Parar no es rendirse, es escucharse
A muchas mujeres les cuesta parar, no porque no estén cansadas, sino porque han aprendido que parar es fallar, abandonar o defraudar a alguien, ya que parar se asocia a perder, a quedarse atrás, a no estar a la altura, y así, incluso cuando el cuerpo y el alma lo piden, se sigue adelante por inercia, por responsabilidad, por costumbre, pero parar no siempre significa detenerlo todo, a veces significa dejar de huir de una misma, dicho de otro modo, hay pausas que no son descanso, sino valentía, pausas que no buscan comodidad, sino claridad, paradas conscientes que permiten mirar lo que está pasando antes de que el malestar se haga más grande, porque el problema no es parar, el problema es no saber desde dónde se vive cuando no se para nunca.
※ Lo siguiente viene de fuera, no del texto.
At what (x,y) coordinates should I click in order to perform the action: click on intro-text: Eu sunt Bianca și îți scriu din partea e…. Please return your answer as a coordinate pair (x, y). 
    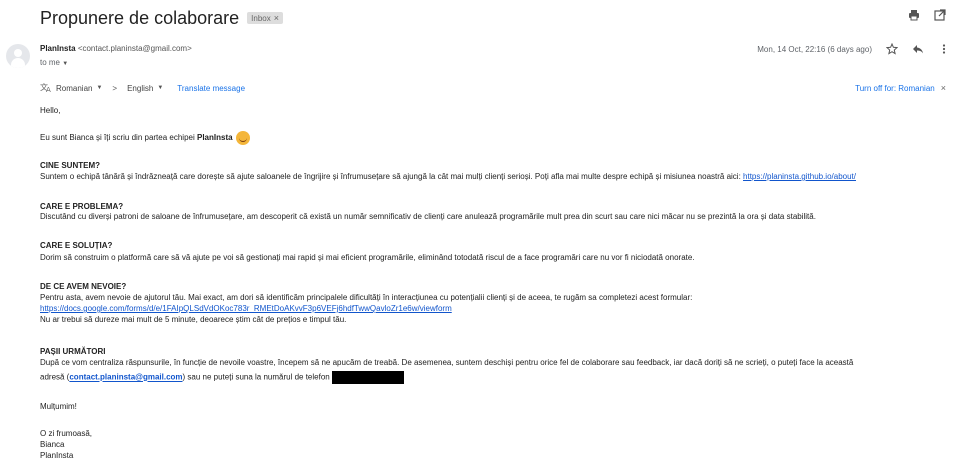
    Looking at the image, I should click on (118, 138).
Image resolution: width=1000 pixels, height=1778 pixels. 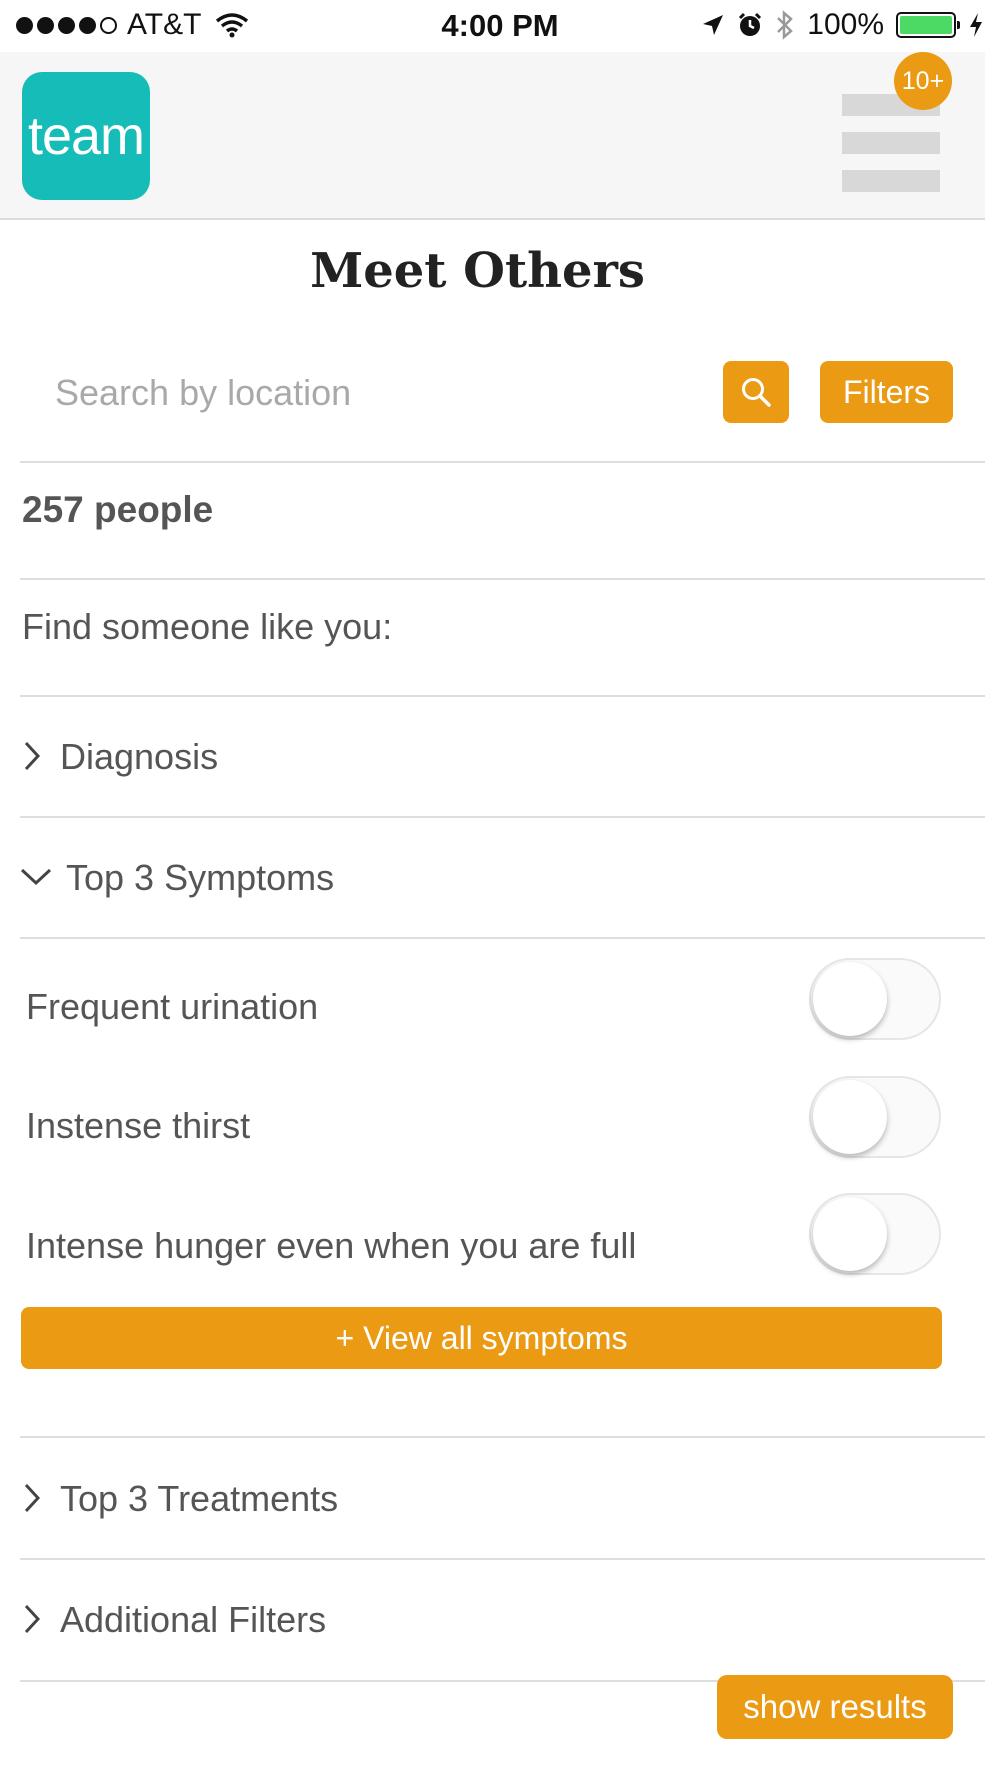 What do you see at coordinates (200, 1498) in the screenshot?
I see `section-label: Top 3 Treatments` at bounding box center [200, 1498].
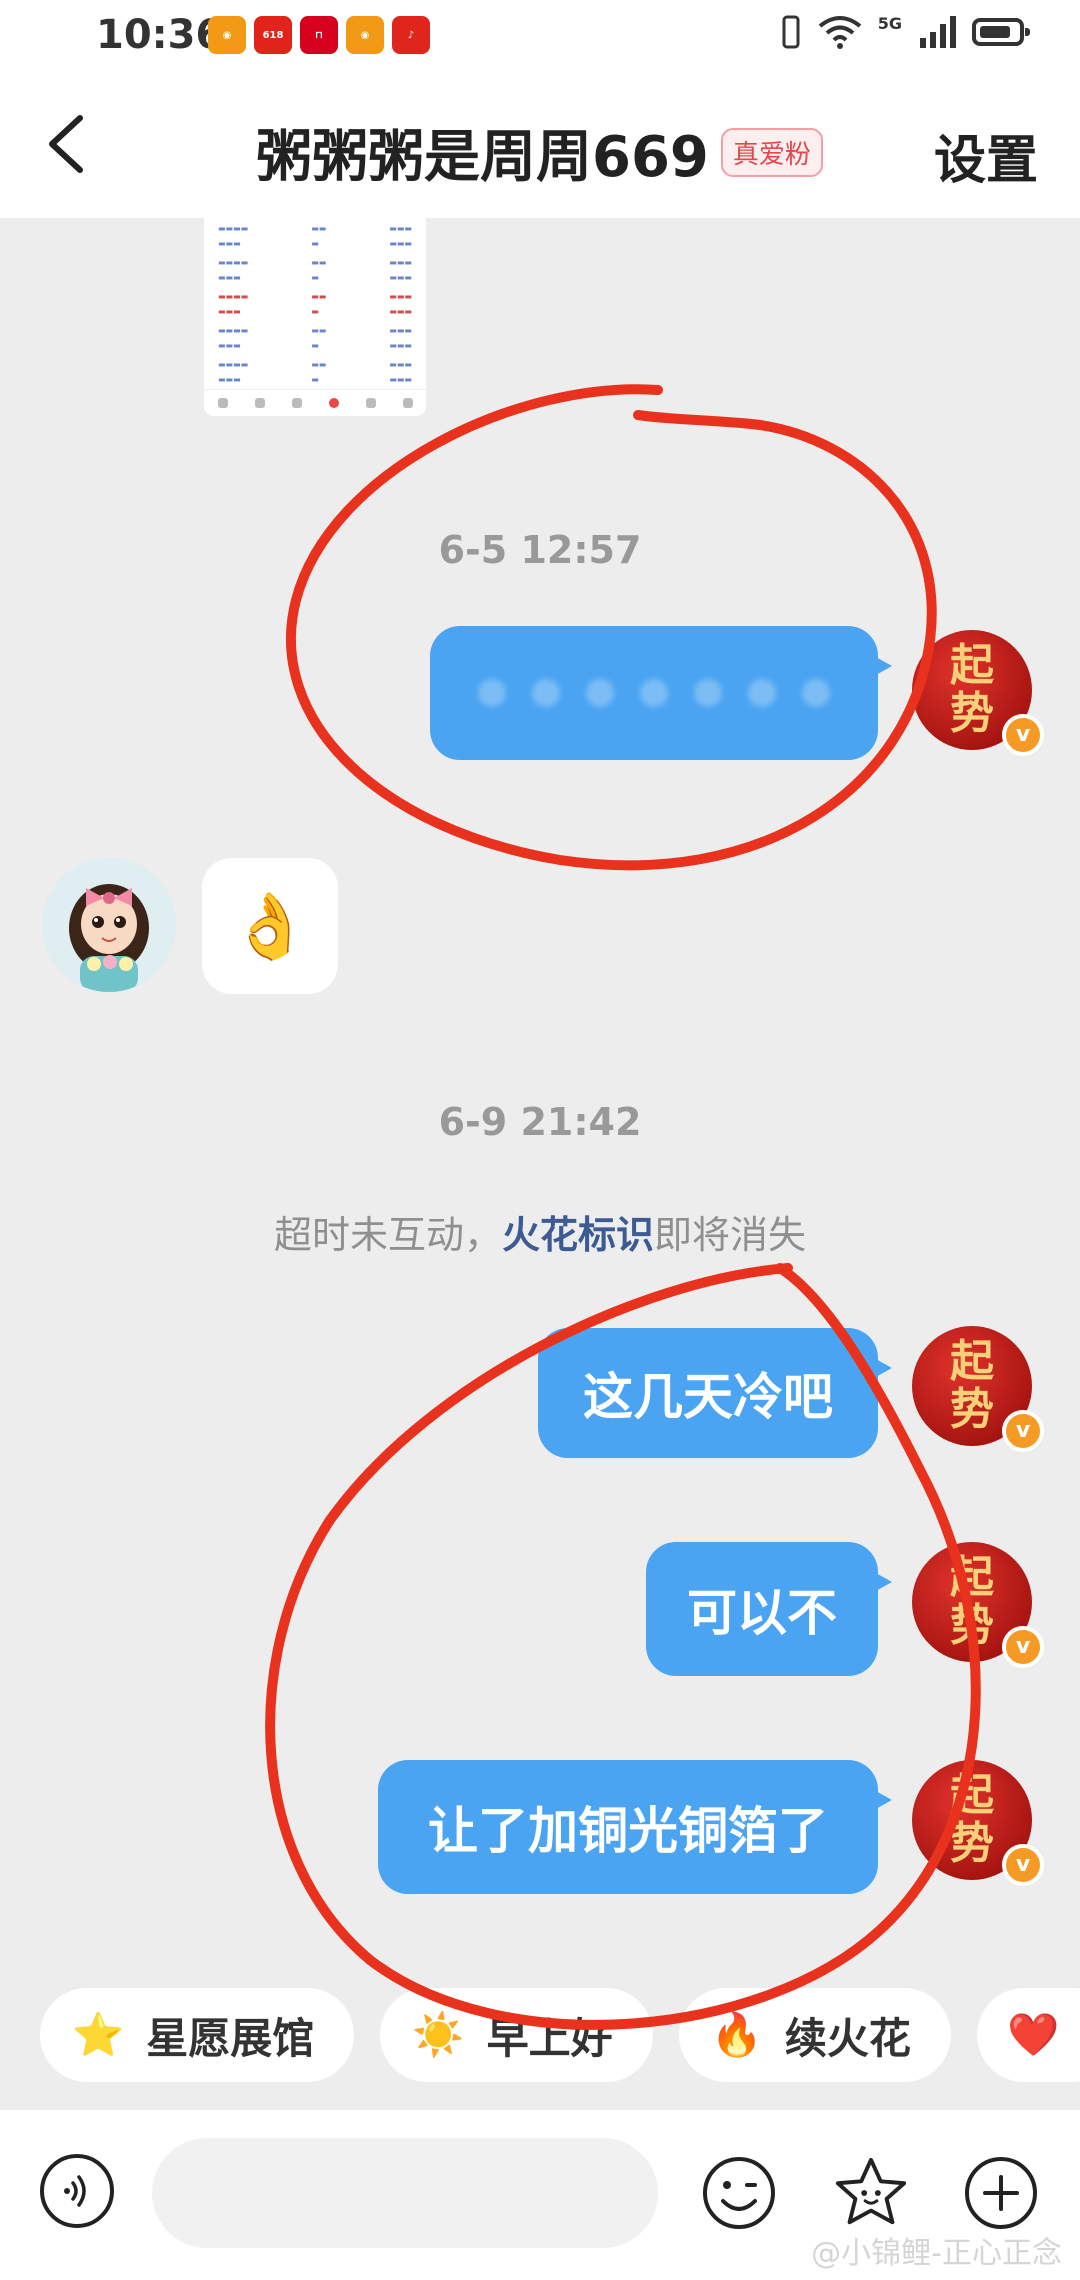  I want to click on spark-expiry-notice: 超时未互动，火花标识即将消失, so click(540, 1232).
Muchas mujeres llegan a un punto en el que ya no saben qué quieren, no porque no tengan deseos, sino porque llevan demasiado tiempo sin escucharlos. Han estado disponibles, resolutivas, presentes para todo… menos para sí mismas, parar, en ese caso, no es un lujo, es una necesidad interna, ya que no se trata de hacerlo perfecto ni de tener todas las respuestas, se trata de darse permiso para hacerse una pregunta honesta:
¿desde dónde estoy viviendo mi vida ahora?, porque cuando esa pregunta aparece, algo empieza a recolocarse.
Sin prisa.
Sin culpa.
Con respeto.
Preguntas para tu viaje interior:
-
¿Qué te impide parar cuando sabes que lo necesitas?
-
¿Qué miedo aparece cuando te imaginas bajando el ritmo?
-
Si te dieras permiso para una pausa consciente, ¿qué cambiaría?
Parar no te aleja de tu camino, muchas veces, es lo que te devuelve a él.